ESERCIZI DA SVOLGERE -
A. Nel testo sulla mobilitazione del 22 settembre 2025, quali sindacati hanno fatto da motore organizzativo delle proteste?
B. Per favore, prosegui il testo sulla mobilitazione del 22 settembre 2025 a partire dall'ultima frase riportata.

DOCUMENTO DI PARTENZA -
● ● ● ● ● ● ●

22 settembre 2025. L’Italia si è fermata. Non perché lo avessero deciso i partiti, non perché lo avessero convocato i grandi sindacati confederali – CGIL, CISL e UIL – che più che sindacati ormai sembrano società di servizi, avendo perso ormai la bussola del loro ruolo storico, ma perché un popolo intero, che forse cerca da troppo tempo dei riferimenti politici stabili e reali ha deciso di scendere in piazza da solo, grazie soprattutto all’iniziativa dei sindacati autonomi, dei sindacati di base, che hanno fatto da motore organizzativo e chiamata reale alla mobilitazione. Roma, Milano, Genova, Bologna, Napoli, Cagliari, Cosenza e decine di altre città italiane attraversate da cortei che hanno unito portuali e studenti, insegnanti e precari, disoccupati e famiglie, bambini e anziani.

● ● ● ● ● ● ●

MATERIALE FORNITO -
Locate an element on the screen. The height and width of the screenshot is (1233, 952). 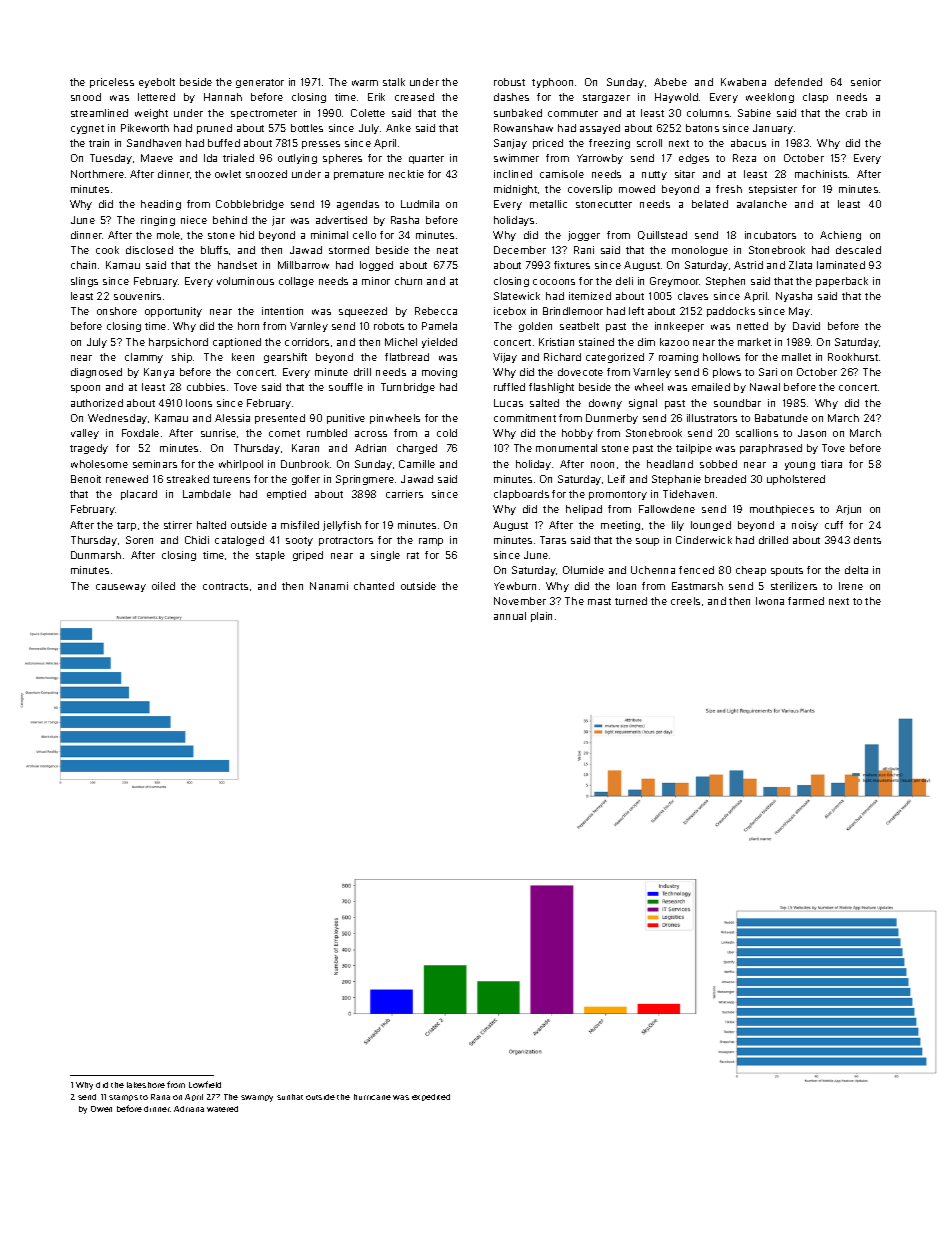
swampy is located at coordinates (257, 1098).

● ● ● ● ● ● ●

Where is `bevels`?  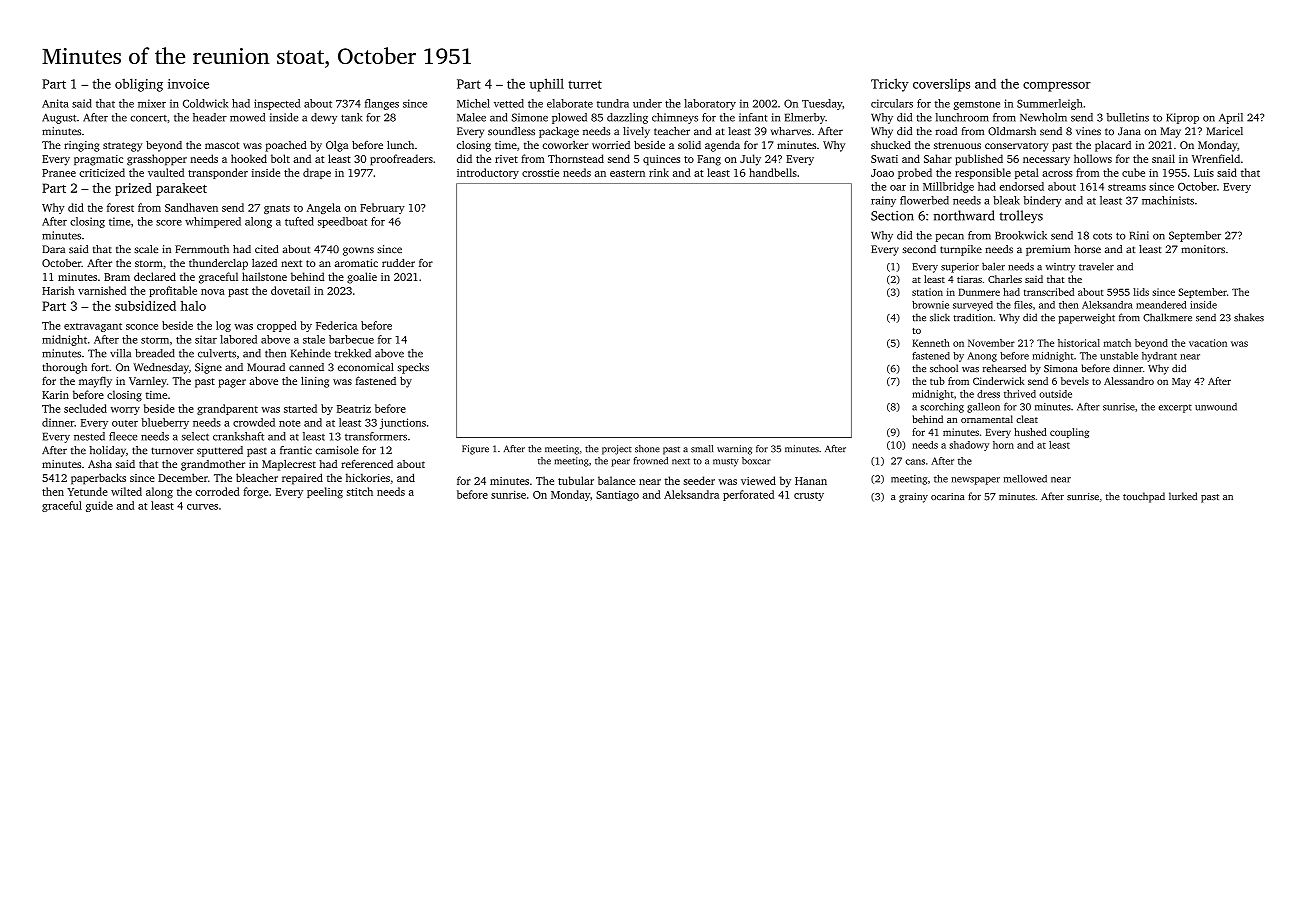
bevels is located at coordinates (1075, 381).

● ● ● ● ● ● ●

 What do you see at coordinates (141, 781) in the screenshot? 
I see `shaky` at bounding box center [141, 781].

● ● ● ● ● ● ●

RISULTATI DEGLI ESERCIZI -
A. I sindacati autonomi e i sindacati di base.

B.
Non c’erano partiti politici, non c’erano le sigle tradizionali della confederazione: questa manifestazione è stata lanciata dal basso, da USB, ADL Cobas, CUB, e altre sigle autonome che hanno proclamato lo sciopero generale, spronato le assemblee, costruito presidi, mobilitato nelle scuole, nei trasporti, nei porti. Qualcuno proverà a raccontare che oggi ci sono stati scontri. E sì, a Milano ci sono stati dieci arresti, vetri rotti, cariche, tensioni. Ma l’Italia la conosce: quando il popolo si muove, la puzza degli infiltrati arriva subito, puntuale come una regia nascosta che sporca la limpidezza di una protesta. E se di questo non si è trattato, sono comunque episodi da condannare perché sporcano la bellezza delle piazze.
Eppure la verità è chiara: la giornata non è stata i disordini. La giornata è stata la piazza che ha fatto luce sull’orrore e sul disagio.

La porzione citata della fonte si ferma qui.